Clinical and Pathological Characteristics of Stage IV SMARCA4-Deficient Lung Cancer and the Efficacy of Immune Checkpoint Inhibitors.

[AIMS] The aim of this study was to investigate clinicopathological characteristics and immune checkpoint inhibitor (ICI) efficacy in stage IV SMARCA4-deficient lung cancer.

[MATERIALS AND METHODS] We retrospectively analysed the medical records of 286 patients with stage IV lung cancer treated between 2021 and 2025, including 70 (24.5%) with SMARCA4 deficiency and 216 (75.5%) with SMARCA4 proficiency. Patients who completed two or more cycles of systemic therapy were stratified into non-ICI and ICI groups according to the first-line treatment regimen. SMARCA4 loss was defined by immunohistochemistry (IHC) as the complete absence or marked reduction of SMARCA4 expression. Overall survival (OS) and progression-free survival (PFS) were analysed by the Kaplan-Meier method and compared using log-rank test.
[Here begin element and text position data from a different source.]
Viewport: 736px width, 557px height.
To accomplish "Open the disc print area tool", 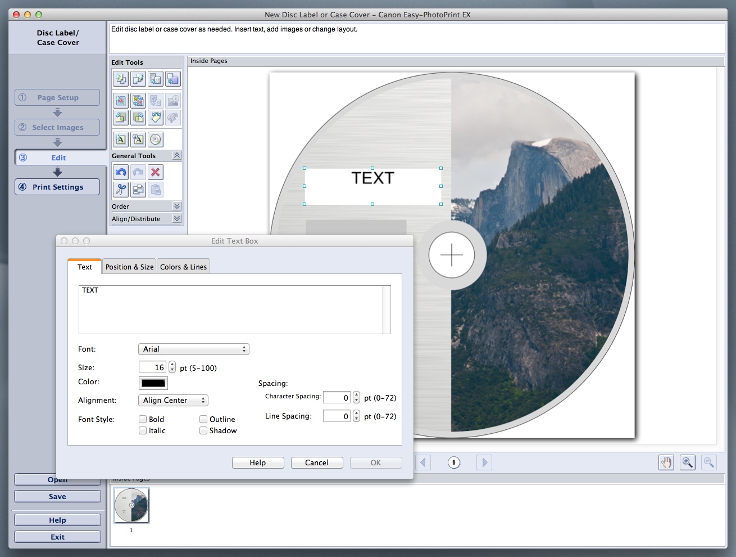I will coord(156,140).
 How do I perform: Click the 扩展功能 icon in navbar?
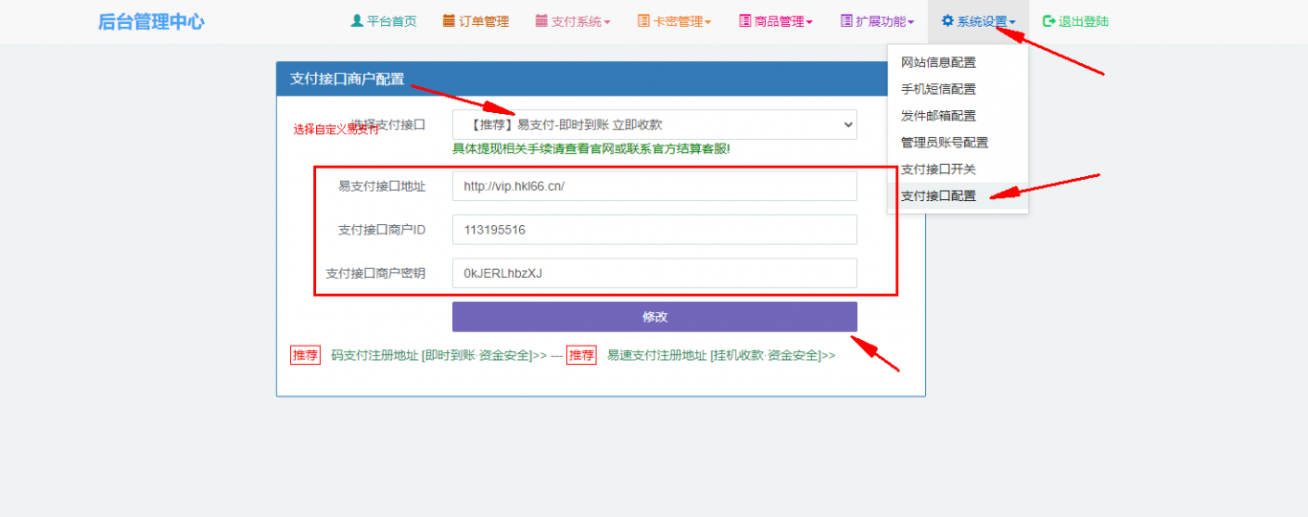846,21
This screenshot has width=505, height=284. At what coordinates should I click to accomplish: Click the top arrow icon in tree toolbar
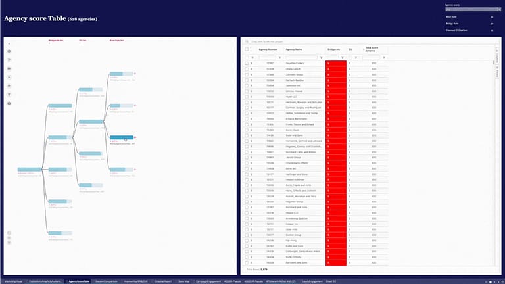pyautogui.click(x=9, y=43)
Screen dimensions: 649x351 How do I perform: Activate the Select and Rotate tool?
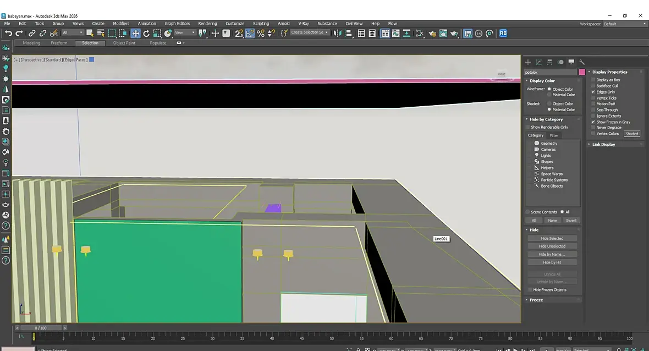pos(146,33)
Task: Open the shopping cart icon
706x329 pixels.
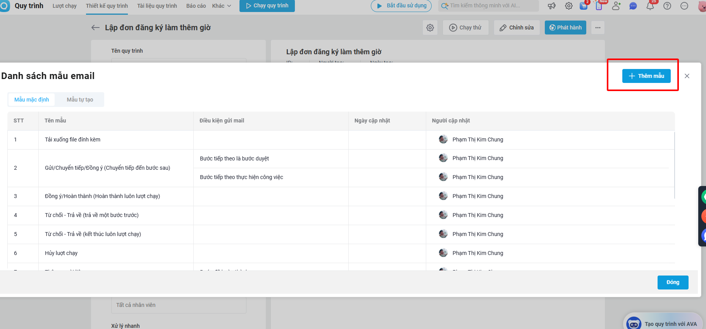Action: coord(584,6)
[RESULTS] SMARCA4-deficient patients had a median age of 66 years (interquartile range [IQR]: 57-71), were predominantly male (100.0%), and had a documented smoking history in 87.1% of cases. IHC analysis revealed that the SMARCA4-deficient patients showed significantly higher negative expression rates for thyroid transcription factor-1 (TTF-1) (79.4% vs. 60.3%, P = 0.004) and Napsin A (95.3% vs. 68.3%, P < 0.001), P40 (89.4% vs. 70.9%, P = 0.002), and programmed death ligand-1 (PD-L1) tumour proportion score (TPS) (52.3% vs. 28.1%, P < 0.001), than the SMARCA4-proficient patients. Survival analysis revealed that the SMARCA4-deficient group had a significantly shorter median OS than the SMARCA4-proficient group (10.4 vs. 19.3 months, P = 0.021). Among SMARCA4-deficient patients, the ICI group demonstrated significantly improved survival outcomes compared to the non-ICI group, with a median OS of 14.4 versus 8.6 months (P = 0.044) and a median PFS of 8.0 versus 4.1 months (P < 0.001). Among patients treated with ICI-based regimens, no statistically significant differences in OS or PFS were observed between the SMARCA4-deficient and SMARCA4-proficient groups, with a median OS of 14.4 versus 34.6 months (P = 0.303) and a median PFS of 8.0 versus 9.4 months (P = 0.870), respectively.

[CONCLUSION] SMARCA4 deficiency defined an aggressive subset of lung cancer characterised by distinct clinicopathological features and was associated with significantly shorter median OS than SMARCA4-proficient tumours. ICI-based therapy may significantly improve survival outcomes in SMARCA4-deficient patients, supporting its prioritisation in this high-risk population.